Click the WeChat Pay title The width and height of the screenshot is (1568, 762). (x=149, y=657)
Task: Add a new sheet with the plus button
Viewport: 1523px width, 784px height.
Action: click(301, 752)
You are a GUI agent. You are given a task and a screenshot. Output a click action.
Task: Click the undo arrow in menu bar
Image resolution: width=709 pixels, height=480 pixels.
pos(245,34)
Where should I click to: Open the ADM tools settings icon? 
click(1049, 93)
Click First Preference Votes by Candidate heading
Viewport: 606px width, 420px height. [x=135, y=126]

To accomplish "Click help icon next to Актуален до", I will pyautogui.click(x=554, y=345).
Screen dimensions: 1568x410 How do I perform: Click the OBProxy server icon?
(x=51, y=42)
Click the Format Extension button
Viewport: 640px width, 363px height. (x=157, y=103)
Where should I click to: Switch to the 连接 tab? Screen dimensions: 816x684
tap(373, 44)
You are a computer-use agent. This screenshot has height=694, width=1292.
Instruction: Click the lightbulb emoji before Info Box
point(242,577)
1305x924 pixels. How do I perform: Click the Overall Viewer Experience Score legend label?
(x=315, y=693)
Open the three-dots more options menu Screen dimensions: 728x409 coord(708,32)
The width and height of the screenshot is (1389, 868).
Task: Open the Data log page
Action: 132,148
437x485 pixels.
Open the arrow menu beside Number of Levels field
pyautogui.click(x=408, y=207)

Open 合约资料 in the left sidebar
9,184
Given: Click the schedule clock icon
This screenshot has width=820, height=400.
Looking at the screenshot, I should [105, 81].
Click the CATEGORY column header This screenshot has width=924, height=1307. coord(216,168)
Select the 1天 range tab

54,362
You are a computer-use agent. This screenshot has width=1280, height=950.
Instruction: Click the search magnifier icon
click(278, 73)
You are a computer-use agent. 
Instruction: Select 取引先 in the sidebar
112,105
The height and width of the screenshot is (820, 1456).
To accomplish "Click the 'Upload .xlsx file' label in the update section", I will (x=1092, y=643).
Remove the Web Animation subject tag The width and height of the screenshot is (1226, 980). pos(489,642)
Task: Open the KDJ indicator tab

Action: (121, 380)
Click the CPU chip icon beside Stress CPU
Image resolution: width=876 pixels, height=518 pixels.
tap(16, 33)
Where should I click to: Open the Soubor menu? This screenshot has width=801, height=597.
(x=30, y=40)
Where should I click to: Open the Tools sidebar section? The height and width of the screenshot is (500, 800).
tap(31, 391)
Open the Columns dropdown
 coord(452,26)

______

**Given problem:**
Can you give all the entries above again, replacing every "Instruction:" with "Goal:" and leaving everything else unchanged?

**Full answer:**
Click the WeChat Pay title The width and height of the screenshot is (1568, 762). (x=149, y=657)
Task: Add a new sheet with the plus button
Viewport: 1523px width, 784px height.
Action: click(301, 752)
You are a GUI agent. You are given a task and a screenshot. Output a click action.
Task: Click the undo arrow in menu bar
Image resolution: width=709 pixels, height=480 pixels.
pos(245,34)
Where should I click to: Open the ADM tools settings icon? 
click(1049, 93)
Click First Preference Votes by Candidate heading
Viewport: 606px width, 420px height. [x=135, y=126]

To accomplish "Click help icon next to Актуален до", I will pyautogui.click(x=554, y=345).
Screen dimensions: 1568x410 How do I perform: Click the OBProxy server icon?
(x=51, y=42)
Click the Format Extension button
Viewport: 640px width, 363px height. (x=157, y=103)
Where should I click to: Switch to the 连接 tab? Screen dimensions: 816x684
tap(373, 44)
You are a computer-use agent. This screenshot has height=694, width=1292.
Goal: Click the lightbulb emoji before Info Box
point(242,577)
1305x924 pixels. How do I perform: Click the Overall Viewer Experience Score legend label?
(x=315, y=693)
Open the three-dots more options menu Screen dimensions: 728x409 coord(708,32)
The width and height of the screenshot is (1389, 868).
Task: Open the Data log page
Action: 132,148
437x485 pixels.
Open the arrow menu beside Number of Levels field
pyautogui.click(x=408, y=207)

Open 合约资料 in the left sidebar
9,184
Given: Click the schedule clock icon
This screenshot has width=820, height=400.
Looking at the screenshot, I should [105, 81].
Click the CATEGORY column header This screenshot has width=924, height=1307. coord(216,168)
Select the 1天 range tab

54,362
You are a computer-use agent. This screenshot has width=1280, height=950.
Goal: Click the search magnifier icon
click(278, 73)
You are a computer-use agent. 
Goal: Select 取引先 in the sidebar
112,105
The height and width of the screenshot is (820, 1456).
To accomplish "Click the 'Upload .xlsx file' label in the update section", I will (x=1092, y=643).
Remove the Web Animation subject tag The width and height of the screenshot is (1226, 980). pos(489,642)
Task: Open the KDJ indicator tab

Action: (121, 380)
Click the CPU chip icon beside Stress CPU
Image resolution: width=876 pixels, height=518 pixels.
tap(16, 33)
Where should I click to: Open the Soubor menu? This screenshot has width=801, height=597.
(x=30, y=40)
Where should I click to: Open the Tools sidebar section? The height and width of the screenshot is (500, 800).
tap(31, 391)
Open the Columns dropdown
 coord(452,26)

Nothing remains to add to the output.